▸ Problem to solve: In the write-up on the Agak-Agak bot below, why does each text chunk overlap with the previous one? Answer in one to three sentences.

▸ Text section:
Vu Nguyen
May 2025
Try the bot here.
What’s Agak-Agak?
It’s a Singlish phrase meaning to estimate, doing guesswork. Showing a resume is like this to me, just estimating and doing guesswork. So I decided to make it a bit more fun and interactive with this bot and name it “guesswork” essentially.
How is the bot built?
Figure: Generalized architecture of Agak-Agak (source)

Core Components & Workflow
1. Document Processing and Chunking
- My resume and supplementary context documents are split into smaller text chunks using a smart splitter that respects natural language boundaries (paragraphs, sentences).
- Each chunk overlaps with the previous one to preserve context across chunk boundaries, improving semantic coherence.
- Embedding and Vector Storage
- Each chunk is transformed into a dense vector embedding using a SentenceTransformer model (
all-MiniLM-L6-v2) to capture its semantic meaning.

▸ Supplied data:
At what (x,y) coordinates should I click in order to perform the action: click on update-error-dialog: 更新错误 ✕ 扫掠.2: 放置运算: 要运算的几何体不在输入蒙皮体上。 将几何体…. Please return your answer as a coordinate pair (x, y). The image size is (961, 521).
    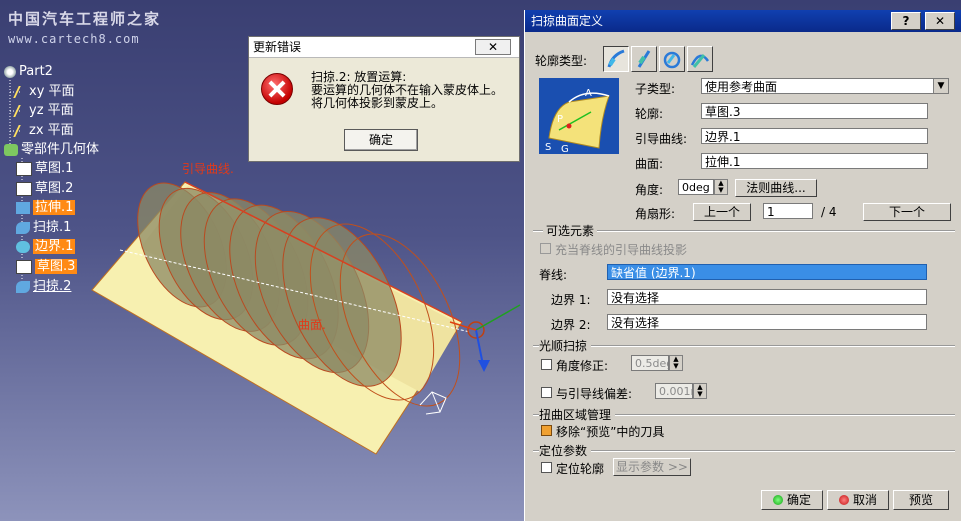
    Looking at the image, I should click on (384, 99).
==
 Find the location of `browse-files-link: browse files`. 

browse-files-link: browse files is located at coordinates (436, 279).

▸ Reply to the task: Each chunk overlaps with the previous one to preserve context across chunk boundaries. This improves the semantic coherence of the chunks.